Rasheed Sulaimon lifts Duke basketball past Maryland 84-64

By Matt Pun

Rasheed Sulaimon lifts Duke basketball past Maryland 84-64

Rasheed Sulaimon had a rough start. He went to the bench after letting Maryland’s Dez Wells score Maryland’s first seven points and grab five rebounds in the first four minutes.

When he came back, he made sure that would not happen again.

Hitting his next six three-point attempts, Sulaimon went on to score a career-high 25 points as the Blue Devils rebounded from their Miami loss with a 84-64 trouncing of Maryland Saturday at Cameron Indoor Stadium.

“Rasheed played a great game,” head coach Mike Krzyzewski said. “He did something that I think is so terrific…. He said, ‘I got you coach. I’ll do better.’ So he just embraced responsibility, and anybody who embraces responsibility has a chance to do better.”

Sulaimon re-entered the game at the 14:01 mark in the first half with the Blue Devils down 13-12, and the guard did not waste his second chance.

First, he knocked down a 3-pointer and drew a foul to complete a four-point play that put Duke up by five. Then, he hit two more 3-pointers on consecutive plays.

“Quinn [Cook] found me early, I got that and-one three, and after that everything just kept falling in, and they just kept finding me,” Sulaimon said.

The freshman stayed hot, hitting two more 3-pointers to finish the half making 5-of-5 from behind the arc.

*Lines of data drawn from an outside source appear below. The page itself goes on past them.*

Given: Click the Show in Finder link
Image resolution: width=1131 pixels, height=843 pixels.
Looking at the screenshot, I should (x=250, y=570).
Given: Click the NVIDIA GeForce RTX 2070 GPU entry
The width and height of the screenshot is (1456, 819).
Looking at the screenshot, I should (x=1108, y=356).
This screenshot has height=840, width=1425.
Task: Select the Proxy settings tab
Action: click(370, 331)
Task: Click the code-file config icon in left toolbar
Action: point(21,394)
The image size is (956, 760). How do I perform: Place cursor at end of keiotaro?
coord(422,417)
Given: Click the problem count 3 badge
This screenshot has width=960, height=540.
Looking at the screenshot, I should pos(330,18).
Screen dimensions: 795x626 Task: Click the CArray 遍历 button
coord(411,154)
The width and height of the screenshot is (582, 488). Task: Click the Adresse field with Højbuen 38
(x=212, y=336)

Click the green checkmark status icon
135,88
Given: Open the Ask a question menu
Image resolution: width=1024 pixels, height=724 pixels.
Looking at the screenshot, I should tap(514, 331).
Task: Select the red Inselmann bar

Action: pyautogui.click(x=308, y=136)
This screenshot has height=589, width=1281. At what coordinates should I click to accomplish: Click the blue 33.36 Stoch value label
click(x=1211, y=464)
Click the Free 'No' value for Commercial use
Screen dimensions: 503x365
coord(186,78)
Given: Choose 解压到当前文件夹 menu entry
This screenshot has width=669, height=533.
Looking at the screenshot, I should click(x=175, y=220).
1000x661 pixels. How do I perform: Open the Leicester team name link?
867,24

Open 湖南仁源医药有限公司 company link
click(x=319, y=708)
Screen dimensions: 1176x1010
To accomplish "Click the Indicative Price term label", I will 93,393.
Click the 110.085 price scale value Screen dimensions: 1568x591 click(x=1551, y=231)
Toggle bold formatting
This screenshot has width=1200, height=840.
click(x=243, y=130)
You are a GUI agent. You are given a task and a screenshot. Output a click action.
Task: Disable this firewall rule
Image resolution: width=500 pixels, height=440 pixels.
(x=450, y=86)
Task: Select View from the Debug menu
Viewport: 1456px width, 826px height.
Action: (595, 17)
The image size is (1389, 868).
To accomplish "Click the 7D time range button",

Duke shot 70% overall from 3-point range in the half, a marked improvement from the 17.4% performance against Miami.

“This was just a game that showed basically what our character was like,” Sulaimon said. “Are we going to fold after a big loss or are we going to step up and be men?”

In the 90-63 loss to Miami Thursday, Sulaimon had played with a greater sense of urgency in the closing minutes than his teammates, scoring 11 of his team-high 16 points in the final 10 minutes.

“When he came out in the first half like that [today], I thought this is a carryover,” senior Mason Plumlee said. “He was aggressive at the end of the Miami game. As a team, we weren’t all that aggressive at the end of that game, but he was, and I think it carried over.”

Sulaimon’s offensive performance carried over into the second half of the matchup with Maryland as well.

Duke entered the break with a 43-35 lead, but had given up 12 offensive rebounds and 12 second-chance points to the Terrapins. With the help of three more offensive rebounds in the first five minutes, Maryland was able to keep cutting into Duke’s lead.

After the 14-minute mark, Sulaimon twice extended the Blue Devil lead back to double-digits. After the second time—on the freshman’s sixth consecutive made 3-pointer—Duke’s lead never dropped back to single digits.

The wingman’s hot hand also opened the court for Plumlee, who scored just four points in the first half and has struggled without injured forward Ryan Kelly in to spread the floor.

“I know a lot of the attention is going to be on Seth and Mason, especially with Ryan being out. The attention is more on those two,” Sulaimon said. “Just doing my job as a teammate, I know that I’m going to have a lot of open shots and that I have to be ready to take them and make them…. If I’m making shots, the defense, the pressure is less on them, and they can take over the game.”

In the second half, Plumlee did just that. The senior put up a 16-point second-half performance, highlighted by a two-handed, reverse putback jam midway through the half.

“I thought his second half was as good as he played this year,” Krzyzewski said. “He’s playing against a pretty good player, a really good player, and that offensive rebound, that got me excited.”

While Plumlee picked up his scoring performance, it was freshman Amile Jefferson who helped Duke compete on the boards.

Behind his team-leading nine rebounds, the Blue Devils were able to pull even on the second-half rebounding margin after Maryland won nine more first half boards.

That improvement on the glass helped fuel Duke’s transition game that produced eight fast-break points.

“We’ll run if we get the ball, and people are sending a lot of people to the ball because they’re bigger than we are,” Krzyzewski said. “If our perimeter gets the rebound, then we’re going to have a numerical advantage on the other end, and that’s what happened. To get the rebound is the thing.”

Overall, all five Blue Devil starters reached double-digit scoring, and the team finished with a 52.4% field–goal percentage against the third-best field goal percentage defense in the nation.

“We weren’t just playing for ourselves,” Sulaimon said. “We weren’t just playing for this team, but we were playing for this program—all the players that came before. To put on that Duke jersey is something special, and we let our program down on Wednesday and we just wanted to respond and just do everything we can to make this program proud.